1
votes

I am trying to run a random forest regression on this large dataset in R using the package randomForest. I've run in to problems with computational time required, even when parallelized with doSNOW and 10-20 cores. I think I am misunderstanding the "sampsize" parameter in the function randomForest. When I subset the dataset to 100,000 rows, I can build 1 tree in 9-10 seconds.

training = read.csv("training.csv")
t100K = sample_n(training, 100000)
system.time(randomForest(tree~., data=t100K, ntree=1, importance=T)) #~10sec

But, when I use the sampsize parameter to sample 100,000 rows from the full dataset in the course of running randomForest, the same 1 tree takes hours.

system.time(randomForest(tree~., data=training, sampsize = ifelse(nrow(training<100000),nrow(training), 100000), ntree=1, importance=T)) #>>100x as long. Why?

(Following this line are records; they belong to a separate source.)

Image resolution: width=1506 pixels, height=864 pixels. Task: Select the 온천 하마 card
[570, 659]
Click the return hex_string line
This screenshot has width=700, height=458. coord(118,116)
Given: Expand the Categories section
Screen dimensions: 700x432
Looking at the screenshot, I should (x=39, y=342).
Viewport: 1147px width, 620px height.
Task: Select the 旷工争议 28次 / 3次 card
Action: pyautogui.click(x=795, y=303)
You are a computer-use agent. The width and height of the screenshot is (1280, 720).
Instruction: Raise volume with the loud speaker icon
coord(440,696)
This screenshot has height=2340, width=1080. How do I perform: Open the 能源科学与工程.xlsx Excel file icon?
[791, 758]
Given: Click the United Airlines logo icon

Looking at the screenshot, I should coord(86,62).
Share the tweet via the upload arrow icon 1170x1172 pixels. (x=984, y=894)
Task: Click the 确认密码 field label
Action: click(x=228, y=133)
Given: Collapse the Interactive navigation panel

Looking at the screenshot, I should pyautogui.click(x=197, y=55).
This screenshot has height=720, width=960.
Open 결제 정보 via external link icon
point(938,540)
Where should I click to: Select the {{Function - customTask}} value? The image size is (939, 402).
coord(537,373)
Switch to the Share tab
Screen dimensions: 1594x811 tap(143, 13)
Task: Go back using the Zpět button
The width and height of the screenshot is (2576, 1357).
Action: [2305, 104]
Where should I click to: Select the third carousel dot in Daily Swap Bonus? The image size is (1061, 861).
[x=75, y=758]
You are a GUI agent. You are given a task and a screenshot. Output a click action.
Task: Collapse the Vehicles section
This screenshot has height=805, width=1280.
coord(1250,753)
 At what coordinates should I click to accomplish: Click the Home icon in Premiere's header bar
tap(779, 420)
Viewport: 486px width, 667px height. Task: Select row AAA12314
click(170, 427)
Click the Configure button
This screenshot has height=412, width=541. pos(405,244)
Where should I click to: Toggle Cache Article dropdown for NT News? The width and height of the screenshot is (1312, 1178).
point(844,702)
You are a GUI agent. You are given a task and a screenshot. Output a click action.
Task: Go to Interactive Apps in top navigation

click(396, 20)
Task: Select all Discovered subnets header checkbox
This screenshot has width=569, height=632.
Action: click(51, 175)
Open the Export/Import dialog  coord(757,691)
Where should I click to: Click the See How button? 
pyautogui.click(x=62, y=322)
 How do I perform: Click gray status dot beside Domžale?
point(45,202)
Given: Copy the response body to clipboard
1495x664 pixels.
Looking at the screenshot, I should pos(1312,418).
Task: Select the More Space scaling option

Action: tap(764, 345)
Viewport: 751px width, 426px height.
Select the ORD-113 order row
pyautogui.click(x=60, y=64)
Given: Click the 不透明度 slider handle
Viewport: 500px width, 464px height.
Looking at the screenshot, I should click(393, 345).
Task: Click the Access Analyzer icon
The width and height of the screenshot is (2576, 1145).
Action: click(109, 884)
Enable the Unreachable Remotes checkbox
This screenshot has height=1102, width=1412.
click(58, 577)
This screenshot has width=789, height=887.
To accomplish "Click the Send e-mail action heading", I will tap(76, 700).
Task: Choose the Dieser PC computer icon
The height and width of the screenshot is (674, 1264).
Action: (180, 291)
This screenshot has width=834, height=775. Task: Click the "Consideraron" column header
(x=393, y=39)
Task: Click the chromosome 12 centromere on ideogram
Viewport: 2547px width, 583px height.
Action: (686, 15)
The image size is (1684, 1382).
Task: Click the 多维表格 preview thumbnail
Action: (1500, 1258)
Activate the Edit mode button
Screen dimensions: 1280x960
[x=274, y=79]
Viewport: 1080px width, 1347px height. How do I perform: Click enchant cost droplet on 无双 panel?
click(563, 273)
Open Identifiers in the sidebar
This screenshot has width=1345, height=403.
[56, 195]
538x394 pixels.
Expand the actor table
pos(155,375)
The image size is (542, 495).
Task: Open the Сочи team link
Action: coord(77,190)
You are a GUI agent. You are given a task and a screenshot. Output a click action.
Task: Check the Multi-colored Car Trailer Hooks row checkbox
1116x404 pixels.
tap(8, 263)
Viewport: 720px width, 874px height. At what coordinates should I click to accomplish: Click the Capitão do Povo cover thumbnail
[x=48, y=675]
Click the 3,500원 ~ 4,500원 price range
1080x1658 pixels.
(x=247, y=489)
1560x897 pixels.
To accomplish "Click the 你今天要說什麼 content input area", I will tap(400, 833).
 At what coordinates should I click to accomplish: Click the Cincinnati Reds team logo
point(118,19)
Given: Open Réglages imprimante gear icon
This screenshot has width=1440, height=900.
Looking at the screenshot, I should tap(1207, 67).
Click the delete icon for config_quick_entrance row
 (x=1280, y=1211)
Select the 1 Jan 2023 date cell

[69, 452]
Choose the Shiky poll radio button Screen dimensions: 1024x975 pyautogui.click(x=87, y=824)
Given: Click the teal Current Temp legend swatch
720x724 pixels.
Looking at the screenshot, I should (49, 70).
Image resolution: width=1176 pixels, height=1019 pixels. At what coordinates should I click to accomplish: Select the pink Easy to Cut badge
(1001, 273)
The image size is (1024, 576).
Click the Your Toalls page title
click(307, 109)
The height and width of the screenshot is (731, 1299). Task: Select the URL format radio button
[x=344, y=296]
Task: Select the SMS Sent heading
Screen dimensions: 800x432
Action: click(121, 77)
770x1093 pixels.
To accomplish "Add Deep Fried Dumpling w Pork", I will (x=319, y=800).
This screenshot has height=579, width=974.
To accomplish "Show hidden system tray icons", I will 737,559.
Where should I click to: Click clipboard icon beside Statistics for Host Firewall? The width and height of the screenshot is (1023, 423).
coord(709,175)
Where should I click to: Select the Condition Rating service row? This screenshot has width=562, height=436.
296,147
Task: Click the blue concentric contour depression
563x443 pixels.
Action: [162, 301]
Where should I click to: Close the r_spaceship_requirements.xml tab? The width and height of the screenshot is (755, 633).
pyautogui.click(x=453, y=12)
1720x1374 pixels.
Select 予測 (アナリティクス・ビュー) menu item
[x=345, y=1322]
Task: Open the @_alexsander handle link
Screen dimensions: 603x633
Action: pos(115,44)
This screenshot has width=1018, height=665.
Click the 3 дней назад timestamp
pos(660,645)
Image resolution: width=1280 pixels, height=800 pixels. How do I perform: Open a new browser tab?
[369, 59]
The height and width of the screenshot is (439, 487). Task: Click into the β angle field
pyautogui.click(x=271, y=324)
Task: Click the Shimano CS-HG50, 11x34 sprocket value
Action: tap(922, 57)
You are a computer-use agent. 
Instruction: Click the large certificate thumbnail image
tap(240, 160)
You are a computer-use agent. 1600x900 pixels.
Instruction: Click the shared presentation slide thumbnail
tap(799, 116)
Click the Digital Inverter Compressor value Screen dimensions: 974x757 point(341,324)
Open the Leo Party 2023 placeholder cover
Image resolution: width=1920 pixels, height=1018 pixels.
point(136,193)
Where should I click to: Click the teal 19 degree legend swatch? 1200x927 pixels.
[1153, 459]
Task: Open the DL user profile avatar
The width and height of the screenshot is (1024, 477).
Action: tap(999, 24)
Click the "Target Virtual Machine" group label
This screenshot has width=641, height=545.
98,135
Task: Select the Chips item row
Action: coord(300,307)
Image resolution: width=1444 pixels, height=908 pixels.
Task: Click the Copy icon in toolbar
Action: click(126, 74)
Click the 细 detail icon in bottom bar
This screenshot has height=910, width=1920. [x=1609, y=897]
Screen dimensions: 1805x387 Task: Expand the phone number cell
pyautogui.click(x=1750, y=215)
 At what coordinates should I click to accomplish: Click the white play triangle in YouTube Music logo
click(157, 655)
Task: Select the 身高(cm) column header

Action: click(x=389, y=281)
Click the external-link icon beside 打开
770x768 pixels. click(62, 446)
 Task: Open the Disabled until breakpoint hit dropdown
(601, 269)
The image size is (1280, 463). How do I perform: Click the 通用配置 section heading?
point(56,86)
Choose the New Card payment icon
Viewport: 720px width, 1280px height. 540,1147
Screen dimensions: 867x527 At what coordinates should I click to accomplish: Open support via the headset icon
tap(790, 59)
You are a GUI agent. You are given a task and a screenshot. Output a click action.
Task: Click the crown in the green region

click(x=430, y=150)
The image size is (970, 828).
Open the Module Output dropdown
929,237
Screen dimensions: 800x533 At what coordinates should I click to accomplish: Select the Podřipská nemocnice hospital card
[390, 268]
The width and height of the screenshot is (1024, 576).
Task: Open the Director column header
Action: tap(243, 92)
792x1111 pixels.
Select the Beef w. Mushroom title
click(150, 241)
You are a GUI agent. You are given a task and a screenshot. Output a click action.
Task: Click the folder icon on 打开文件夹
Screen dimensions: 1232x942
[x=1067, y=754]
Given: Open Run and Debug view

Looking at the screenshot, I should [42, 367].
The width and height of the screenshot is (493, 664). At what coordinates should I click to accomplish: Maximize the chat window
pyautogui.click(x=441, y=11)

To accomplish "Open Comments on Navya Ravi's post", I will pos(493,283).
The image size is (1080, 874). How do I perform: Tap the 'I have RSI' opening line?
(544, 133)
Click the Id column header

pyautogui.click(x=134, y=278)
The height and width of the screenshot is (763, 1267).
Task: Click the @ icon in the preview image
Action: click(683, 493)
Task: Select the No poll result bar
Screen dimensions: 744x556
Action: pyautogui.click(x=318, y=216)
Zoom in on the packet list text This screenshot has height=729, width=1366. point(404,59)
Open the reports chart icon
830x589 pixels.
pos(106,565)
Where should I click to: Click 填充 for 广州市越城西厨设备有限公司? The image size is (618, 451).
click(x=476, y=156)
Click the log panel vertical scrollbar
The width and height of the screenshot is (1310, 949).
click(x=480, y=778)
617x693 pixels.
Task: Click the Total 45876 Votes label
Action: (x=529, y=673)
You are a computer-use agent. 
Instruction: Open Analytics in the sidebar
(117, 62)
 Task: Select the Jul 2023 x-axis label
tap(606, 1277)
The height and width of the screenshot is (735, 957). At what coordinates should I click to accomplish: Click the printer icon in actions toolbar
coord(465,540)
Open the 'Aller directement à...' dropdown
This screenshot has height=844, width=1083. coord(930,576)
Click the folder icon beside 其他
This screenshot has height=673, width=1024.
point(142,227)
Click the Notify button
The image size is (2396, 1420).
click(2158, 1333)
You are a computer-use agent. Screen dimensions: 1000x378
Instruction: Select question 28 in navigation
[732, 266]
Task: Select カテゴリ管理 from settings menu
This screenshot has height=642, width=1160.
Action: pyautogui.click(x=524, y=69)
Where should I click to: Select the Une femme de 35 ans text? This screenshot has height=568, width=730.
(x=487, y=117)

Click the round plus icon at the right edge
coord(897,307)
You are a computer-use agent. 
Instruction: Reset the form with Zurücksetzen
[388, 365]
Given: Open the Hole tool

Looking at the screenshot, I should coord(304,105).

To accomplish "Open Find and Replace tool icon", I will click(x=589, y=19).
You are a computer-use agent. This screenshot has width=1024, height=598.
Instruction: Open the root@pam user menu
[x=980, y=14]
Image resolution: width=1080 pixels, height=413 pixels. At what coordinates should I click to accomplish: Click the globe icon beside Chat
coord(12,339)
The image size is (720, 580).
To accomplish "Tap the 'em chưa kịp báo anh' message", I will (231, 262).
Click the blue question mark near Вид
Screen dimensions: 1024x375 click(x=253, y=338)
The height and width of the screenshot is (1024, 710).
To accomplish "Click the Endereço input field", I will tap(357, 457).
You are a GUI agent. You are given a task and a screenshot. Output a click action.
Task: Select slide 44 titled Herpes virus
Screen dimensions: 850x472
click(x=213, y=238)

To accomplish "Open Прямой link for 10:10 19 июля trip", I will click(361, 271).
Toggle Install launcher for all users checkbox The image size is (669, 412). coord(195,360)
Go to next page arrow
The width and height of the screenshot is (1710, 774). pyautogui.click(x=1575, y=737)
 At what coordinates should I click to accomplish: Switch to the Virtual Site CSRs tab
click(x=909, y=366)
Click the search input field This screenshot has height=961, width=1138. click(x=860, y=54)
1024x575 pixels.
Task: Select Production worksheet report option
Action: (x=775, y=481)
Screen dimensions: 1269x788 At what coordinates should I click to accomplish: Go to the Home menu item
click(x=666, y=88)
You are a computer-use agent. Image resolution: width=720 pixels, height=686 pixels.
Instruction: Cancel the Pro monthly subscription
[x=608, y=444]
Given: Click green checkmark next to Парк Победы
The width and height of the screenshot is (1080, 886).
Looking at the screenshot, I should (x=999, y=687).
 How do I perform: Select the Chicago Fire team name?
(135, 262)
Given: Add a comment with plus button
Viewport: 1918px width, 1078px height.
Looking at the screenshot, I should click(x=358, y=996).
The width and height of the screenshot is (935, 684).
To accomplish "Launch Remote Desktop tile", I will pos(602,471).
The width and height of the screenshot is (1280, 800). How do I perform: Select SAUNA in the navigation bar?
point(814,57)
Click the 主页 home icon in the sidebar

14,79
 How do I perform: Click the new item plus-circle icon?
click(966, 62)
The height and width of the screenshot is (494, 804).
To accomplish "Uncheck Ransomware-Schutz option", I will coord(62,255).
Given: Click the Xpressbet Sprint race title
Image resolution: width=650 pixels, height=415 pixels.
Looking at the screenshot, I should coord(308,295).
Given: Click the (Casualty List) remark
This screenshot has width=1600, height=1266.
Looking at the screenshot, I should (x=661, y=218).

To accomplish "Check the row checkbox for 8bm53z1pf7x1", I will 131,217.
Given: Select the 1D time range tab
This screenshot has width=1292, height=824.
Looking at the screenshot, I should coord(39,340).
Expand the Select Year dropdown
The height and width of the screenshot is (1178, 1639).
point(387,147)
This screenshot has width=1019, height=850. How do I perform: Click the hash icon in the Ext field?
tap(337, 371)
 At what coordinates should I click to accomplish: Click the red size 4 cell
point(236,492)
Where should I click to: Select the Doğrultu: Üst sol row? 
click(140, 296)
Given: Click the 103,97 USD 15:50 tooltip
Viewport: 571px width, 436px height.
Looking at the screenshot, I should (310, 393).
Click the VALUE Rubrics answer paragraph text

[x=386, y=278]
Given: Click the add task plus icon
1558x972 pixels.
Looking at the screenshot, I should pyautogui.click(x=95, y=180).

Obviously, I am eventually going to run >>1 tree. What am I missing here? Thanks.

1

1 Answers

2
votes

Your brackets are slightly off. Notice the difference between the following statements. You currently have:

ifelse(nrow(mtcars<10),nrow(mtcars), 10)

Which counts the number of rows in the boolean matrix mtcars<10 that has TRUE for each element in mtcars that is smaller than 10, and FALSE otherwise. You want:

ifelse(nrow(mtcars)<10,nrow(mtcars), 10)

Hope this helps.